Deferred Annuities in Pension or IRA

PURCHASING TAX-DEFERRED ANNUITIES IN A PENSION OR IRA IN A TAX EXEMPT RETIREMENT PLAN

By Barry Boscoe, CFP

In a recently filed suit against Prudential, regarding the sale of tax-deferred annuities to a tax-deferred retirement plan in which the state courts moved the suit to a U.S. District Court, it was alleged that Prudential fraudulently, deceitfully, and in a breach of its fiduciary duty, convinced the clients to buy tax-deferred annuities as investments for qualified retirement plans and that these were poor, inappropriate investments because the retirement plans were already tax deferred and they did not need the further tax deferral offered by the annuities.  The plaintiffs claimed that Prudential charged extra fees and costs to buy tax-deferred annuities that were a waste of the investor’s money.

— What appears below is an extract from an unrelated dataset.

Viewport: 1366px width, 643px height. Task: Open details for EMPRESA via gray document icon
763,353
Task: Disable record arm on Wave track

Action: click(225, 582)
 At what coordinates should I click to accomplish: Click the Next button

In the lawsuit brought against Prudential, the attorney, comparing the fees charged for the tax-deferred annuity with those charged by a comparable mutual fund, suggested that the excess fees for the tax-deferred annuity are solely charges for tax deferral.  Some would agree it is inappropriate to sell a tax-deferred annuity to a tax exempt or tax-deferred entity.  Some would even say that it is a marketing abuse.  These perceived abuses might be due to the fact that annuities do not have any break points, are heavily commissioned with potential surrender charges and limited investment options as well as higher expenses.

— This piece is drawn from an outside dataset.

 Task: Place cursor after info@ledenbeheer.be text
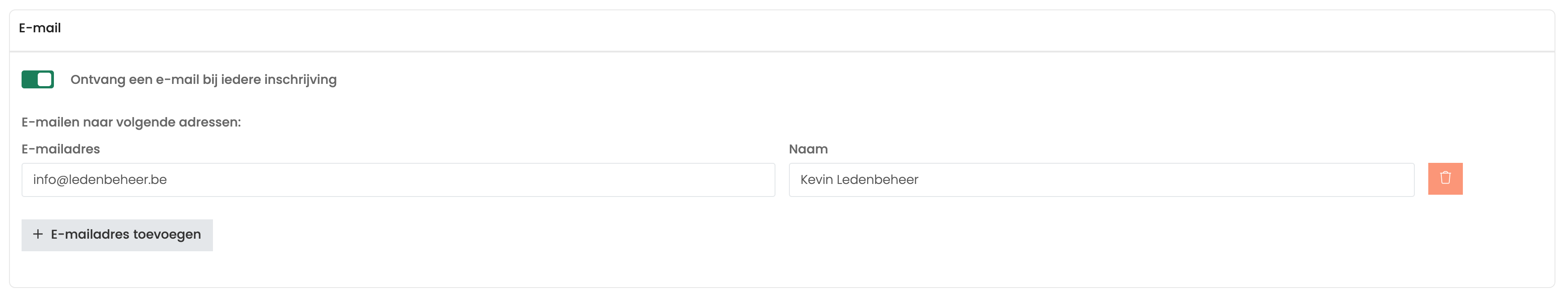click(x=168, y=180)
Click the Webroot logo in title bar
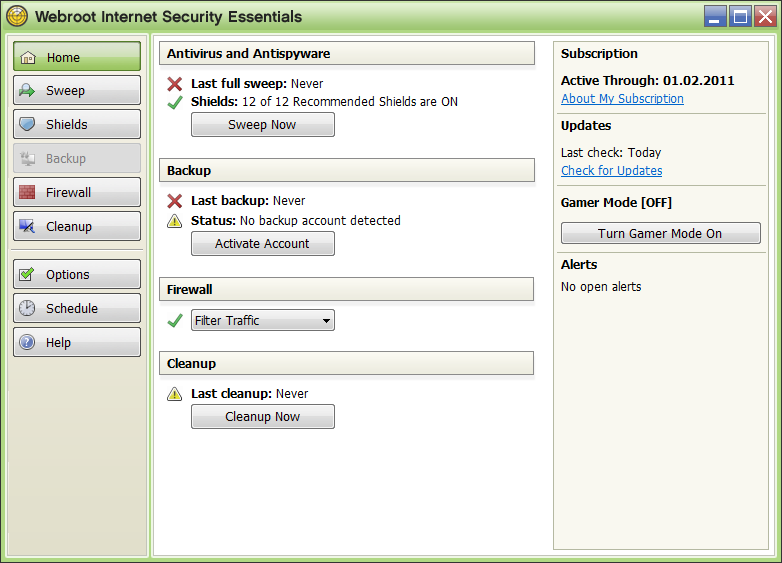Viewport: 782px width, 563px height. [17, 17]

I believe it is wrong, to claim point-blank, that tax-deferred annuities are never appropriate for tax exempt or tax-deferred accounts, just as I would say it is inappropriate to say they are always suitable for such accounts.

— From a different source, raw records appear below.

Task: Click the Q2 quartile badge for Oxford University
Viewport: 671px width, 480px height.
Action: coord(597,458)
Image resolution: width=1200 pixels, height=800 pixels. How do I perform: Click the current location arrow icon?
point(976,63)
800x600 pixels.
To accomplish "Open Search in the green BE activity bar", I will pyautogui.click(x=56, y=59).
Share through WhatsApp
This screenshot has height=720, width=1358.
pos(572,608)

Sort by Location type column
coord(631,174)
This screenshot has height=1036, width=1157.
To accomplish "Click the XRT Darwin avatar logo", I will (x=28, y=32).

In performing the analysis, it is important to look at the specific features of the individual tax-deferred annuity separate and apart from the tax deferral, if the buyer is a tax-deferred or tax exempt account.

The following are examples of why a tax-deferred annuity might be desirable even in a tax-deferred or tax exempt account:

The tax exempt account’s investment policy may be such that using the annuity minimizes withdrawals, which allows the investment manager to remain more fully invested than might be the case in an ordinary mutual fund.  In addition, the tax-deferred construction frees up the manager from having to concern himself with income tax consequences regarding the management of the fund.
Due to the extreme volatility of the equity markets and the fact the tax-deferred accounts are most likely to be used for retirement, and possibly survivorship purposes, the added feature of a significantguaranteed death benefit with an additional enhanced death benefit rider may be quite appealing to clients with a low risk tolerance who are viewing their retirement benefits as a primary means of support for the surviving spouse or other family members.
Some tax-deferred annuities offer a guaranteed minimum investment return of between 4 and 7%.  Such a guarantee is appealing for the conservative investor, especially in light of the volatility of the stock market and its weaknesses.
Some annuities offer an initial 4 to 5% matching contribution, which would allow the owner to switch to a different investment with another matching contribution every so often.
The fees charged by the tax-deferred annuity may not be that significant over those charged for mutual funds, especially when one looks at all of the fees charged over the lifetime of the investment.  It is possible to structure several payment options that might fit better within a particular client’s overall financial and retirement planning goals.
Annuities will often allow for a specific investment allocation plan that will automatically rebalance the allocation as the fund values change. This will relieve the natural tendency of many investors to ignore asset rebalancing after the initial plan has been established.
Annuities will allow a choice between annuitization or liquidation, thereby giving the annuitant the ability to factor his or her own health and family history of longevity into the equation in a manner that may favor the investor over the insurer.
As you can see, there are always two sides to every story.  Some will always believe that the wasted tax-deferral argument outweighs all of the other reasons.  Others will find a tax-deferred annuity can be appropriate within a tax-deferred or tax exempt account.